"Ach, I guess not. She's a little fancier than I like to see girls, but
then she's a nice girl and can't do Amanda no hurt."
"She means herself too big, that's what! And them folks ain't the right
kind for Amanda to know. It might spite you all yet for takin' her in
to board. Next thing she'll be playin' round with some of the country
boys here, and mebbe take one that Amanda would liked to get. There's
no trustin' such gay dressers. I found that out long a'ready."

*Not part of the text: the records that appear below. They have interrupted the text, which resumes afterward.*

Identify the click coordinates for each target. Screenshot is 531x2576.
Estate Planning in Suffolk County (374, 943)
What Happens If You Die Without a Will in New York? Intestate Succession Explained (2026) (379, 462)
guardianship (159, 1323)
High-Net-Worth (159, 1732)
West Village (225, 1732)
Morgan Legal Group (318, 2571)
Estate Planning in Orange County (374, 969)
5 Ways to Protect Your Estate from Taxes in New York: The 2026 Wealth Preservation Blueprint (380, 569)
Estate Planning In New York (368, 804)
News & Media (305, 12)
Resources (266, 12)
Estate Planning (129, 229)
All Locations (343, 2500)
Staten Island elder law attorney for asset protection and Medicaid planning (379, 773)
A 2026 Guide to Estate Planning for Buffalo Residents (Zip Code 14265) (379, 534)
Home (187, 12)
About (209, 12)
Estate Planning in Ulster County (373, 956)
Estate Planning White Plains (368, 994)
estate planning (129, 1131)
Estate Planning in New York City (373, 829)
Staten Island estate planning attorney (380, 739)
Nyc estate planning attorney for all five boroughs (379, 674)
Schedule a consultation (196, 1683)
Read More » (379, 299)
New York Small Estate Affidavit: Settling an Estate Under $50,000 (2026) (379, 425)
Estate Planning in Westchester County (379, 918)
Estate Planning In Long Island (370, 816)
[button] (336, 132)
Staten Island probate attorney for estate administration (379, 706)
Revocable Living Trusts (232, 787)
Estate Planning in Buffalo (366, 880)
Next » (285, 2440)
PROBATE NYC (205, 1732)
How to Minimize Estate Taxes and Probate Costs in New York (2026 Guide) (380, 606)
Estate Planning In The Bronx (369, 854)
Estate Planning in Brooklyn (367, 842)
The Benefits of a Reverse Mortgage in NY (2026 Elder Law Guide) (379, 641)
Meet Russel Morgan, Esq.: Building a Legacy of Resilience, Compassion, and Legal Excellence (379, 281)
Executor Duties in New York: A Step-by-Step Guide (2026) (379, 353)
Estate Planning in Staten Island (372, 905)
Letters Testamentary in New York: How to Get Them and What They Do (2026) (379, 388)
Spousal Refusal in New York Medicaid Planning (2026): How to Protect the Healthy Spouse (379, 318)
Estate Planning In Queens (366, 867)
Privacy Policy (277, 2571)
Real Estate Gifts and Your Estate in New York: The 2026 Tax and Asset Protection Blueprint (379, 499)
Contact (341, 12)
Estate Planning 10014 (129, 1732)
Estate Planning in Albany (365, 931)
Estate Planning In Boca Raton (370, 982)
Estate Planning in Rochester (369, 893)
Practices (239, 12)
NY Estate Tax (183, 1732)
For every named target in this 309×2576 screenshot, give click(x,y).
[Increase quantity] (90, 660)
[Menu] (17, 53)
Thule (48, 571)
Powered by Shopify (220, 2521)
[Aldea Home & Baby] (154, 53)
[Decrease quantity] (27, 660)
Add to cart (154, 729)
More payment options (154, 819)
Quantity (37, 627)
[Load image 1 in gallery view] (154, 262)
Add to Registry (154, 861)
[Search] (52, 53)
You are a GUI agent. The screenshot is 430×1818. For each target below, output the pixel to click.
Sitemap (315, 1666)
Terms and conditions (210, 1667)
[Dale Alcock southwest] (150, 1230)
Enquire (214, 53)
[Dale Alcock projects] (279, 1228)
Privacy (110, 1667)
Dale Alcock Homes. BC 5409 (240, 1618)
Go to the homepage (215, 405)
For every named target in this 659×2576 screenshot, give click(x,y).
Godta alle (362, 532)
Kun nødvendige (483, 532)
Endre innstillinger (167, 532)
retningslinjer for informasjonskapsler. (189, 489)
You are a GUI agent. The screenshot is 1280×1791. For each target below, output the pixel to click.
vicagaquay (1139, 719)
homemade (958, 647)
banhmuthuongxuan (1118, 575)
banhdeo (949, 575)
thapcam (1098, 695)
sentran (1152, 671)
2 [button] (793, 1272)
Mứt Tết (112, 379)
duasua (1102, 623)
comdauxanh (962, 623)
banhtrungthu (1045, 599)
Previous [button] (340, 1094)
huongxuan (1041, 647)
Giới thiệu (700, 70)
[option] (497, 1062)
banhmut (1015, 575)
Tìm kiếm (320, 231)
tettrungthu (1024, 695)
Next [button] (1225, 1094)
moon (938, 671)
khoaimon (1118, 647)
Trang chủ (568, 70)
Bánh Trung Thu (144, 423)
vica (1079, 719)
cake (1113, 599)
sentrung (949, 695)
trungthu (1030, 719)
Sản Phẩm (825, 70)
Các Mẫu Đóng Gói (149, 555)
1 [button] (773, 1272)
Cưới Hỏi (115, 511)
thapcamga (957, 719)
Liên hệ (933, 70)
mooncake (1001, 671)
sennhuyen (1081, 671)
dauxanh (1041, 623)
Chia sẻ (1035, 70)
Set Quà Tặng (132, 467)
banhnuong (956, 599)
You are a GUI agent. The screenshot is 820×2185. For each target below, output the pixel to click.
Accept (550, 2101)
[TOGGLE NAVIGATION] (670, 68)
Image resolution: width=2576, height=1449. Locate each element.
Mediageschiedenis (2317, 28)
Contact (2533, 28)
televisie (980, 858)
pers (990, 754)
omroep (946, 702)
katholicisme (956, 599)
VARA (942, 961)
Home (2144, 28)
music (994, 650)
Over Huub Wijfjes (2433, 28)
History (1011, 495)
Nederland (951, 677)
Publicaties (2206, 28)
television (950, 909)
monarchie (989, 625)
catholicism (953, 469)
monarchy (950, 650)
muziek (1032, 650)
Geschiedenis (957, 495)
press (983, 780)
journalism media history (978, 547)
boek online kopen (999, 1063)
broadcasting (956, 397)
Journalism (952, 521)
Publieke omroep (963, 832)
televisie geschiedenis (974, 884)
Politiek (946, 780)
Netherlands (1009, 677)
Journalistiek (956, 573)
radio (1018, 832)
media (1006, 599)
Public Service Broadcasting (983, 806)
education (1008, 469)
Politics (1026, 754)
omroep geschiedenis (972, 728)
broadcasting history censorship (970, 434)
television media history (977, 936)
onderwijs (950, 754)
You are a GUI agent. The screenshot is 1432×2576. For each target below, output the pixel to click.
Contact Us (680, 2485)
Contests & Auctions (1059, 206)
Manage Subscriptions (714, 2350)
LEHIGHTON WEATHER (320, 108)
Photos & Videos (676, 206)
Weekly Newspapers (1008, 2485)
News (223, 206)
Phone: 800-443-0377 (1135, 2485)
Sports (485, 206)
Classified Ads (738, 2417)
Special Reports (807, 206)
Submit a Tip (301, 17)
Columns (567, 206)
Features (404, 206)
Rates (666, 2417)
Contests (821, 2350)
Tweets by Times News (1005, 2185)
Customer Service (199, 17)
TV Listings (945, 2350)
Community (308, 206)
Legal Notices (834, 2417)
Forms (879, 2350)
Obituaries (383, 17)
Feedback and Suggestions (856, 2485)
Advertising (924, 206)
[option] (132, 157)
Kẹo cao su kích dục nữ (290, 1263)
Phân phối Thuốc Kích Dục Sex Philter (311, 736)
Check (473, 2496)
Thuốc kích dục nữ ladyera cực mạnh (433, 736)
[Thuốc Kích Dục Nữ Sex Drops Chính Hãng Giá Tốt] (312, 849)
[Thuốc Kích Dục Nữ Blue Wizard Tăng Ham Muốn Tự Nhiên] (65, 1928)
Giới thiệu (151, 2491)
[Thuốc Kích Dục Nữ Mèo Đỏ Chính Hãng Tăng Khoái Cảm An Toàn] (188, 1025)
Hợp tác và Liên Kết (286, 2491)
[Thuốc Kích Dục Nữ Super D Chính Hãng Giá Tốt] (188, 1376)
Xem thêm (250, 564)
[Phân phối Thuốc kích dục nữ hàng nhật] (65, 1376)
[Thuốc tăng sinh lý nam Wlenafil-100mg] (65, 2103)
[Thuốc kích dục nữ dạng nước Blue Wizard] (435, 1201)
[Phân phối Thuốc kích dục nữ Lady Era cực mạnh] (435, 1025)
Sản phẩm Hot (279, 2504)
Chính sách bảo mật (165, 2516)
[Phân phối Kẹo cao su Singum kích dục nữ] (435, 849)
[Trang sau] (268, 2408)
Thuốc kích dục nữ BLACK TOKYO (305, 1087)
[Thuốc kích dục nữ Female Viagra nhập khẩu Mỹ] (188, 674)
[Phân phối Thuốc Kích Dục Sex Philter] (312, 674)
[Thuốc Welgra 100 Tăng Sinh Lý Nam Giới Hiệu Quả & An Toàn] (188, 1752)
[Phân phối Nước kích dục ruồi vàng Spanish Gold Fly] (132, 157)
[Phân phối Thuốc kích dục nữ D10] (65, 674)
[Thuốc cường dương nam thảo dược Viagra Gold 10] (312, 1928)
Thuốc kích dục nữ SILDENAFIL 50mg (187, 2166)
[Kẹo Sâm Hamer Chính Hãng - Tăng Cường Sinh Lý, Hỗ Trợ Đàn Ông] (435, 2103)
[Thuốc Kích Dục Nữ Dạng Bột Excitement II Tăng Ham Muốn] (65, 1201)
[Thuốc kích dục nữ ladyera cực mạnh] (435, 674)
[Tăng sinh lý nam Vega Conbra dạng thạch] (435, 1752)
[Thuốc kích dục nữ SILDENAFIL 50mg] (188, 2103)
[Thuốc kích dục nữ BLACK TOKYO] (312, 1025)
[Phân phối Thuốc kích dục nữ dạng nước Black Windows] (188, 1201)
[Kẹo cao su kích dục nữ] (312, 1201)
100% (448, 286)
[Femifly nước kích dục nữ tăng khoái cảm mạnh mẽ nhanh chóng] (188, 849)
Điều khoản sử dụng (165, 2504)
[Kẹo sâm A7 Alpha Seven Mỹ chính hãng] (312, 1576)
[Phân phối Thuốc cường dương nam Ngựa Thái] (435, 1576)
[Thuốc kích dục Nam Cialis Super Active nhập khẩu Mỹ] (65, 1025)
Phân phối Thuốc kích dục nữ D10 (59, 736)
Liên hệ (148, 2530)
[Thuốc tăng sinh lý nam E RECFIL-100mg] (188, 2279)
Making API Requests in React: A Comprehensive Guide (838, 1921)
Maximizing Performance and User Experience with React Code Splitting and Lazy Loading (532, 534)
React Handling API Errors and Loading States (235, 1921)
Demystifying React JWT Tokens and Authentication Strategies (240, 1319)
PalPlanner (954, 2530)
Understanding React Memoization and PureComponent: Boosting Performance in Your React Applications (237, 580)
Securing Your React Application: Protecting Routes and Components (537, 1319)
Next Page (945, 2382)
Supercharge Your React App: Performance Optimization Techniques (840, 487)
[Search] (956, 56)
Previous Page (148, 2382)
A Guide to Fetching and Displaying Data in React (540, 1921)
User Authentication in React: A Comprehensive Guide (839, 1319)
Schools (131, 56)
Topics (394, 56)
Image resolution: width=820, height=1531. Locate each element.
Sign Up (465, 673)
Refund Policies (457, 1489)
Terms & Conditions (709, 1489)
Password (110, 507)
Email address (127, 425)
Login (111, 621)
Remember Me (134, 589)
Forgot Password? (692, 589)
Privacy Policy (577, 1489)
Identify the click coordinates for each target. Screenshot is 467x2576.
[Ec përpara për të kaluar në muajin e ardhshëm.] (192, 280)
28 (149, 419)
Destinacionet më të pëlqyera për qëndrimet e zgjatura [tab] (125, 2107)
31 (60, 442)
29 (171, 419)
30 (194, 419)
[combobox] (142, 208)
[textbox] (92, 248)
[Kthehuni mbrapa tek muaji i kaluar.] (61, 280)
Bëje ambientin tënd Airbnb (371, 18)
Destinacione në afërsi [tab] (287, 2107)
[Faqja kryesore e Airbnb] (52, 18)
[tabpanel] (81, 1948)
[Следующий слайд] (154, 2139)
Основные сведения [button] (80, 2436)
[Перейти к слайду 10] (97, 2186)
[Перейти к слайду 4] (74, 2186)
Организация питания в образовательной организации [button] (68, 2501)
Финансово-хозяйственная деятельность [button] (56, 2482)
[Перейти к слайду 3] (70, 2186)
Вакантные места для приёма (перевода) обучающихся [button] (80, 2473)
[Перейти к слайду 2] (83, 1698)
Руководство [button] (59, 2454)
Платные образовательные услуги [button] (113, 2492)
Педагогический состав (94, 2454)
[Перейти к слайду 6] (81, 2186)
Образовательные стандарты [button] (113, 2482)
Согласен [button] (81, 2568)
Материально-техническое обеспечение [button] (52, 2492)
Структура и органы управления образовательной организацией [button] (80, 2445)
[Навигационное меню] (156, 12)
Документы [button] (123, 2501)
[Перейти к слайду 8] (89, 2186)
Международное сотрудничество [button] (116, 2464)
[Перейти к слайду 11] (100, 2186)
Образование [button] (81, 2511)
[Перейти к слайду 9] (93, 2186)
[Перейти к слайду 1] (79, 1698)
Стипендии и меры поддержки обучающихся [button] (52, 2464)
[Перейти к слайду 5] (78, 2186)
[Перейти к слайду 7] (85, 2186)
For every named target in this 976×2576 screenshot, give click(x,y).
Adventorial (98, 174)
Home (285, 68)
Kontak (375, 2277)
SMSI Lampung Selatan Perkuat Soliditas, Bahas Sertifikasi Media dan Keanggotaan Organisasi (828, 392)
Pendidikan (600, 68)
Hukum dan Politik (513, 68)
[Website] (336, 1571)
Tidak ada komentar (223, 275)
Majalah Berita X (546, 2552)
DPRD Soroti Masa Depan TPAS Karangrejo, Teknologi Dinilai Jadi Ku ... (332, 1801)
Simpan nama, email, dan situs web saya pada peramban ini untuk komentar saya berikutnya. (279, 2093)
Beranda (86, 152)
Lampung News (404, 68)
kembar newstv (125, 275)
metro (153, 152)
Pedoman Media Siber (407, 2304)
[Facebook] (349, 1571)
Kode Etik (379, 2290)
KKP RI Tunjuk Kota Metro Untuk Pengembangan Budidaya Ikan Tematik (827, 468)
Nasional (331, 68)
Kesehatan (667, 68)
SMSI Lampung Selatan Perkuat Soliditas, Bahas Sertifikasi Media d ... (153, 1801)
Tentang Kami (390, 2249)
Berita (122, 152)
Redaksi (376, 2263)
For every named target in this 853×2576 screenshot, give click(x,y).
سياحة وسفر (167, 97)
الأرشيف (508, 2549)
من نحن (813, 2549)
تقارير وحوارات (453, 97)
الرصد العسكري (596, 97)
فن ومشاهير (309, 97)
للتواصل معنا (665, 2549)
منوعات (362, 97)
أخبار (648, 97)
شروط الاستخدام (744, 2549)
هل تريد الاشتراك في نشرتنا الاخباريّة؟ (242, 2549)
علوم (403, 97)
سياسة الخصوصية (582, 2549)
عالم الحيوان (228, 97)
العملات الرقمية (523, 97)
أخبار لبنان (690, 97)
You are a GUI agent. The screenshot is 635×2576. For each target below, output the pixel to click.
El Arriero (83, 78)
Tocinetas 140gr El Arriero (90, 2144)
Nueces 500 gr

"Ach," said Millie, "I guess Amanda don't like none of the boys round
here in Crow Hill."
"How do you know? Guess Amanda ain't no different from the rest of us
in petticoats. You just wait once and see how long it goes till the
boys commence to hang round this fancy Isabel."
Millie hadn't long to wait. Through Mrs. Landis, who had been to
Mennonite church and noticed a stranger with the Reist family, Martin
Landis soon knew of the boarder. That same evening he dressed in his
best clothes. He had not forgotten the dark eyes of Isabel smiling to
him over the pink azaleas.
"Where you goin', Mart?" asked his mother. "Over to Landisville to
church?"
"No--just out for a little while."
"Take me with," coaxed the littlest Landis, now five years old and the
ninth in line.
"Ach, go on!" spoke up an older Landis boy, "what d'you think Mart
wants with you? He's goin' to see his girl. Na, ah!" he cried gleefully
and clapped his hands, "I guessed it! Look at him blushin', Mom!"
Martin made a grab for the boy and shook him. "You've got too much
romantic nonsense in your head," he told the teasing brother. "Next
thing you know you'll be a poet!" He released the squirming boy and
rubbed a finger round the top of his collar as he turned to his mother.
"I'm just going down to Reists' a while. I met Miss Souders a few weeks
ago and thought it would be all right for me to call. The country must
seem quiet to her after living in the city."
"Of course it's all right, Martin," agreed his mother. "Just you go
ahead."
But after he left, Mrs. Landis sat a long while on the porch, thinking
about her eldest boy, her first-born. "He's goin' to see that doll
right as soon as she comes near, and yet Amanda he don't go to see when
she's alone, not unless he wants her to go for a walk or something like
that. If only he'd take to Amanda! She's the nicest girl in Lancaster
County, I bet! But he looks right by her. This pretty girl, in her
fancy clothes and with her flippy ways--I know she's flippy, I watched
her in church--she takes his eye, and if she matches her dress she'll
go to his head like hard cider. Ach, sometimes abody feels like puttin'
blinders on your boys till you get 'em past some women."